» **Required work**
Write out the following records line for line, omitting the pictures.

(Entries on where items appear)
····················
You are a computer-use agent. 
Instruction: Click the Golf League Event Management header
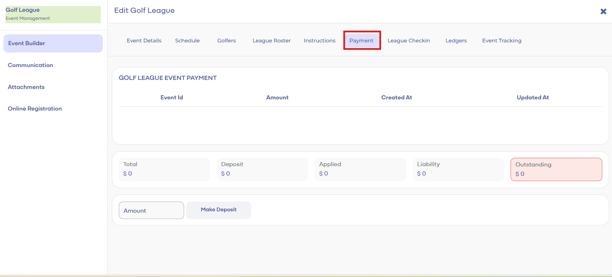click(53, 14)
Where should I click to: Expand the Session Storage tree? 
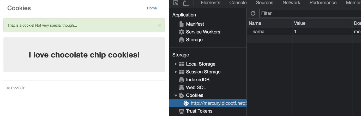[176, 72]
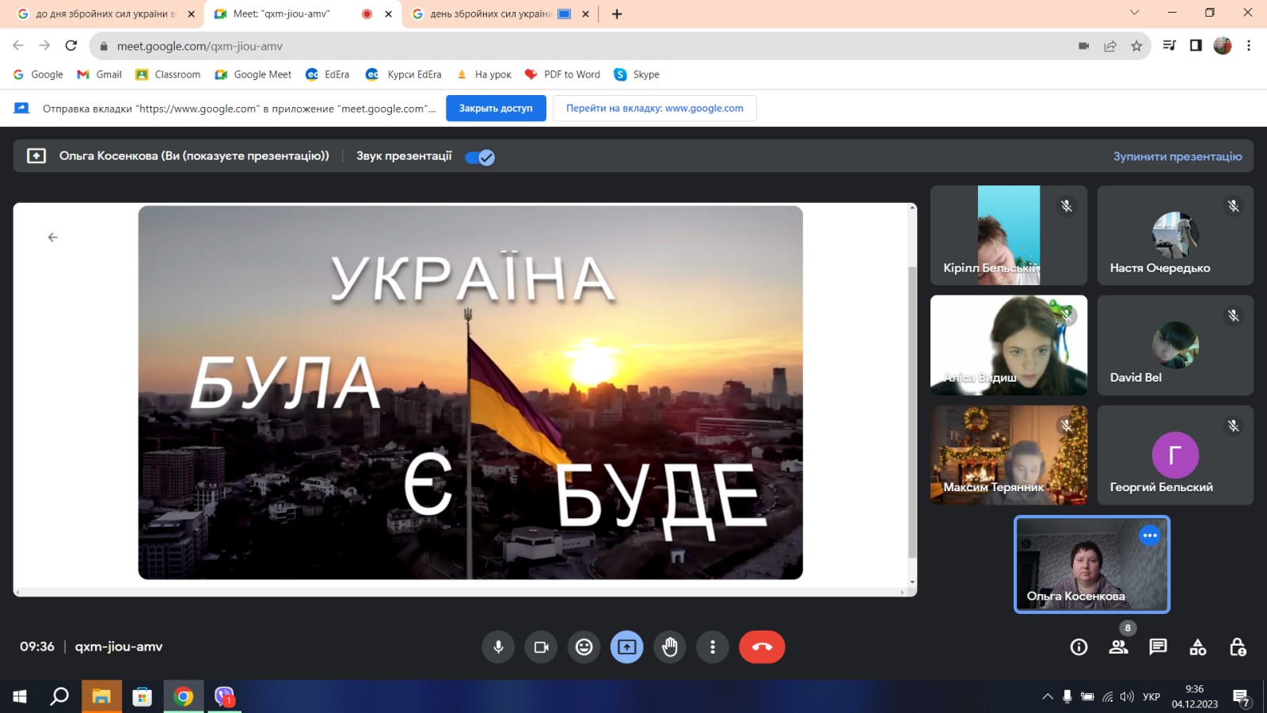The image size is (1267, 713).
Task: Turn off the camera
Action: (541, 647)
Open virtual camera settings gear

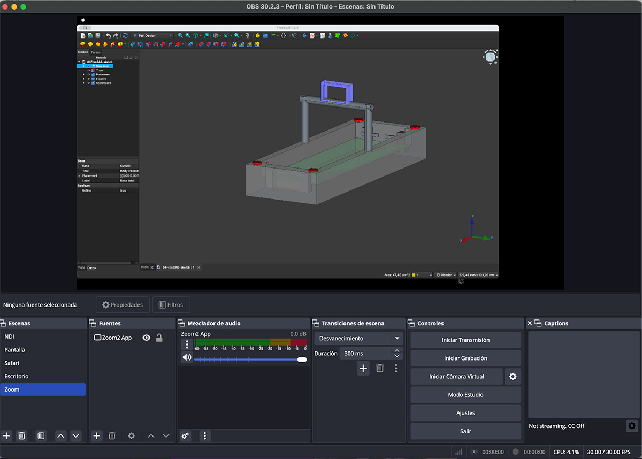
····················
» **Solution for this exercise**
You are a computer-use agent. 
Instruction: Click the Golf League Event Management header
click(53, 14)
Where should I click to: Expand the Session Storage tree? 
[176, 72]
The image size is (1267, 713).
Task: Turn off the camera
Action: (541, 647)
Open virtual camera settings gear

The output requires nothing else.